Ask for the position of a nebula or what kind of light it emits, and an astronomer might answer first. Ask what the nebula is made of and how it formed and an astrophysicist could pipe up. Ask how the data fit with the formation of the universe, and a cosmologist would probably jump in. Or they might all chime in to explore all three questions.
Astrophysics at NASA
Astrophysicists seek to understand the universe and our place in it.
At NASA, the aims of its astrophysics work are “to discover how the universe works, explore how it began and evolved, and search for life on planets around other stars,” according to NASA’s website.

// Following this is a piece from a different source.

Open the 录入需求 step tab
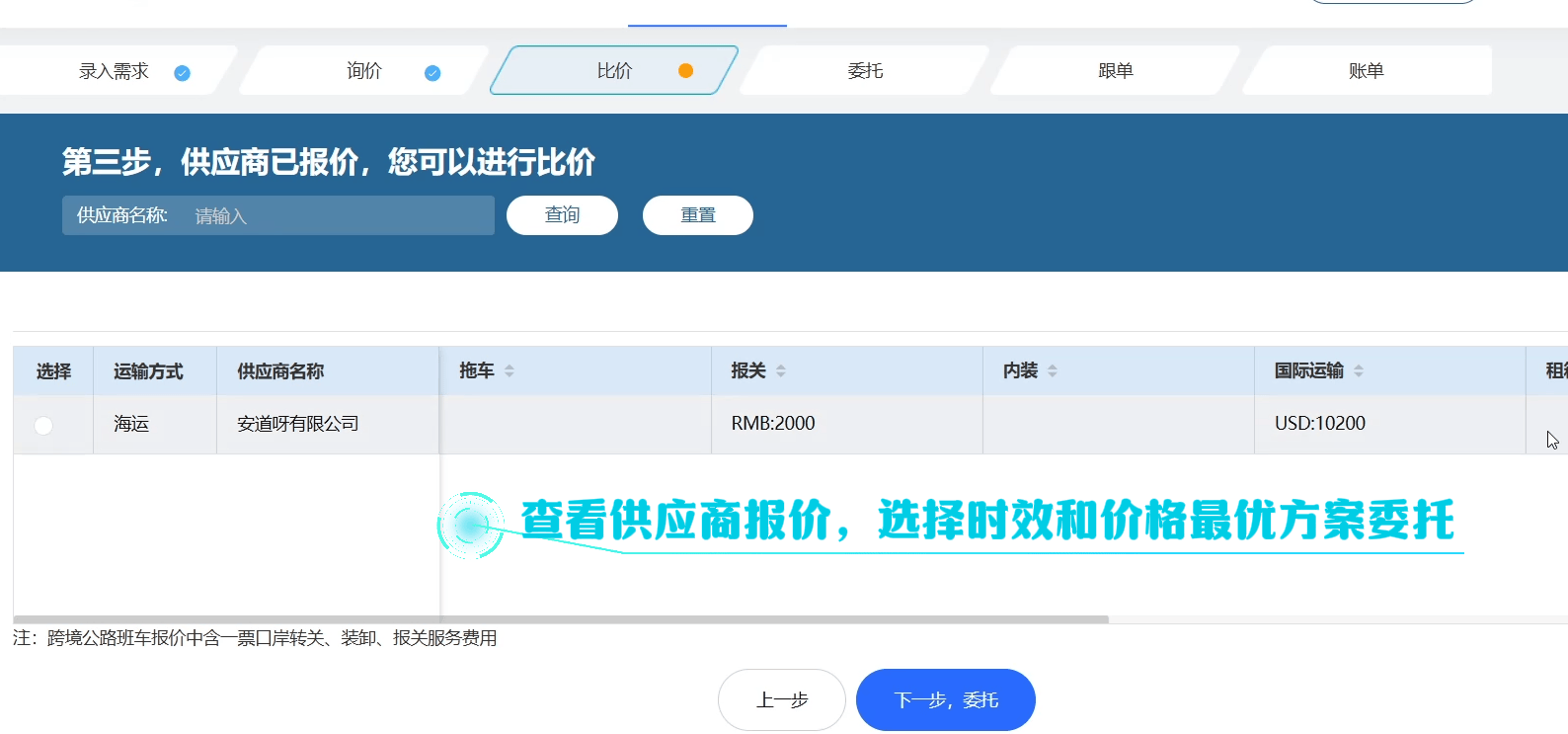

NASA states that its astrophysics work grapples with three main questions:
It began with Isaac Newton
While astronomy is one of the oldest sciences, theoretical astrophysics began with Isaac Newton.
Prior to Newton, astronomers described the motions of “heavenly bodies,” as they were then called, using complex mathematical models without a physical basis. Newton showed that a single theory, describing what we now know as gravity, simultaneously explains the orbits of moons and planets in space and the trajectory of a cannonball on Earth. This added to the body of evidence for the (then) startling conclusion that the “heavens” and Earth are subject to the same physical laws.

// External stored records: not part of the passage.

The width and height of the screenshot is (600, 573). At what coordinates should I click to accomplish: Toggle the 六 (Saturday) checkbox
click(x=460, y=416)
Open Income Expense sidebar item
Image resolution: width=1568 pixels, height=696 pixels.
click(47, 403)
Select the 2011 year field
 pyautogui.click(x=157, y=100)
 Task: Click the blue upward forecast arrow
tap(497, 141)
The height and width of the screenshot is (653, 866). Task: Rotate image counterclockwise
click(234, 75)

Perhaps what most separated Newton’s model from previous concepts, however, is that his theory was predictive as well as descriptive. Based on aberrations in the orbit of Uranus, astronomers predicted the position of a new planet, which was then observed and named Neptune.
Milestones in astrophysics
We can’t directly interact with distant cosmic objects, but we can observe the radiation they emit, and much of astrophysics has to do with studying this radiation and working to explain the mechanisms behind it.

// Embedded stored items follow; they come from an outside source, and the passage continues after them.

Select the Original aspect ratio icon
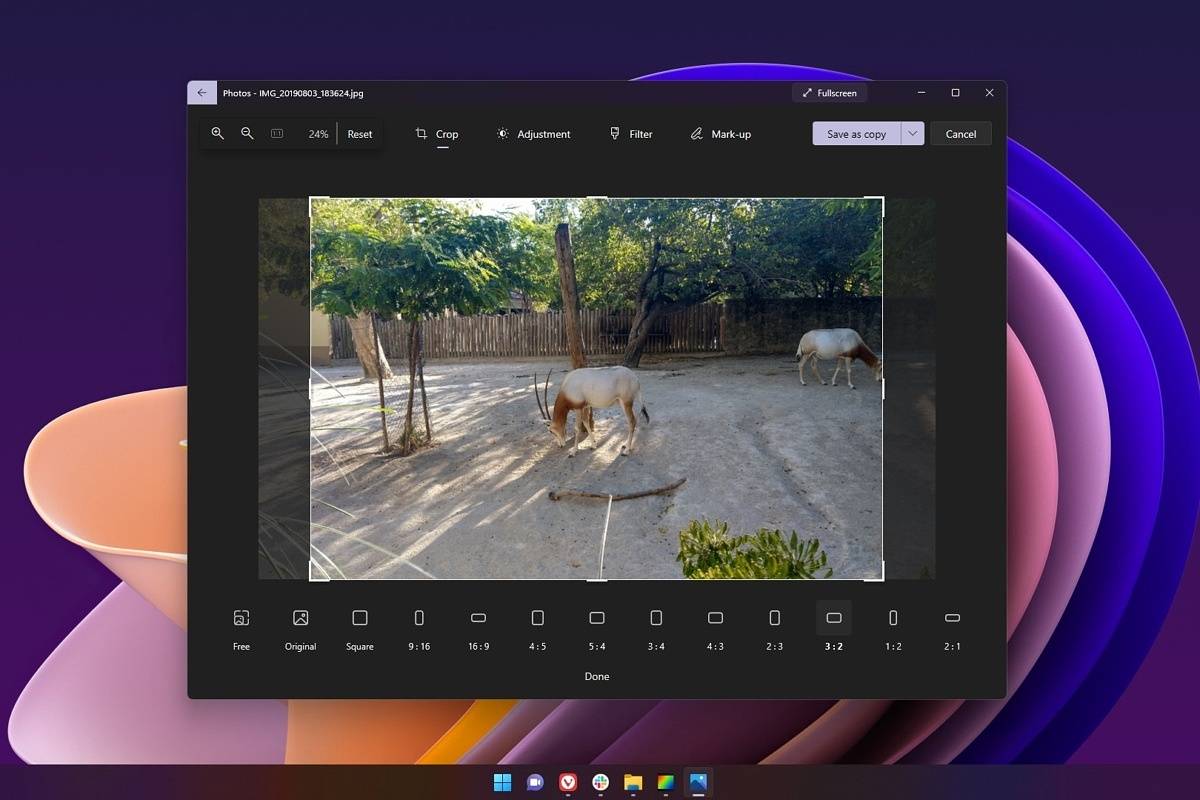The width and height of the screenshot is (1200, 800). pos(300,618)
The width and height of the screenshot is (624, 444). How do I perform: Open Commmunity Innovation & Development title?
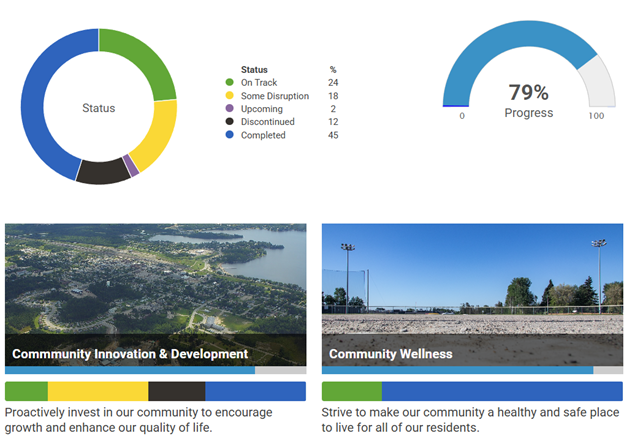pyautogui.click(x=130, y=354)
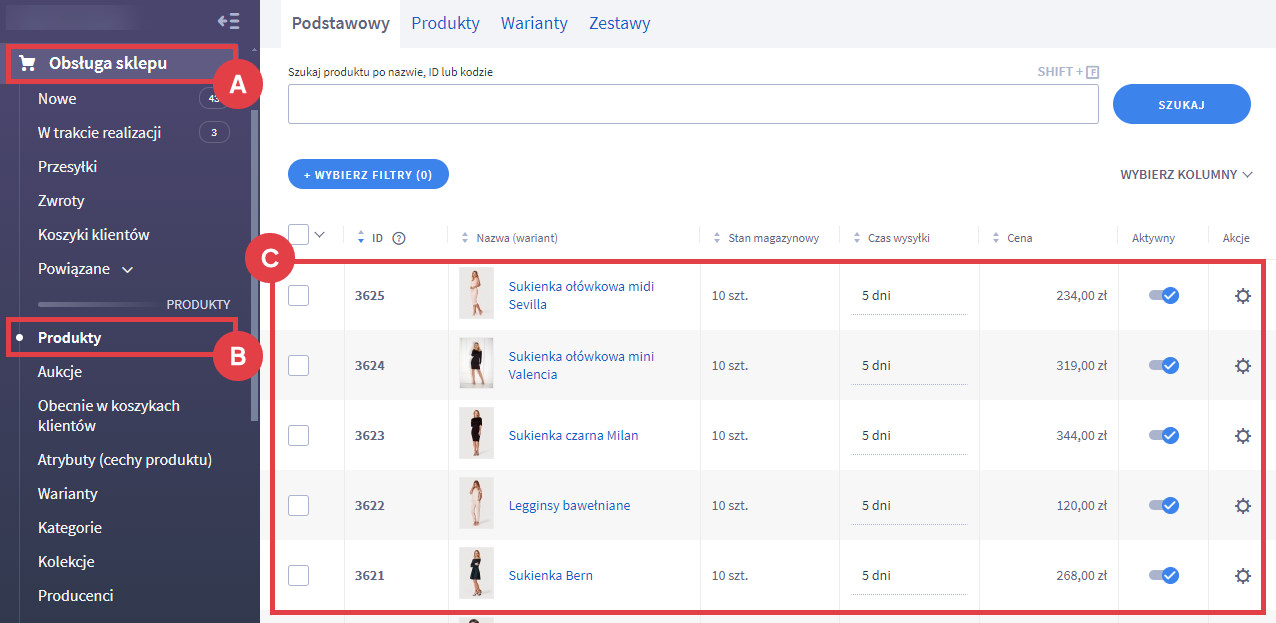The width and height of the screenshot is (1276, 623).
Task: Click the ID column help question icon
Action: (x=399, y=238)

The first ideas about the nature of stars emerged in the mid-19th century from the blossoming science of spectral analysis, an essential mainstay in the space sciences which means observing the specific frequencies of light that particular substances absorb and emit when heated.
Early spectroscopy provided the first evidence that stars contain substances also present on Earth. Spectroscopy has revealed that some nebulae are purely gaseous, while some contain stars. This later helped to cement the idea that some nebulae were not nebulae at all — they were other galaxies!
In the early 1920s, American astronomer and astrophysicist Cecilia Payne discovered, using spectroscopy, that stars are predominantly hydrogen (at least until their old age). By studying the spectra of stars, astrophysicists were also able to determine the speed at which they move toward or away from Earth.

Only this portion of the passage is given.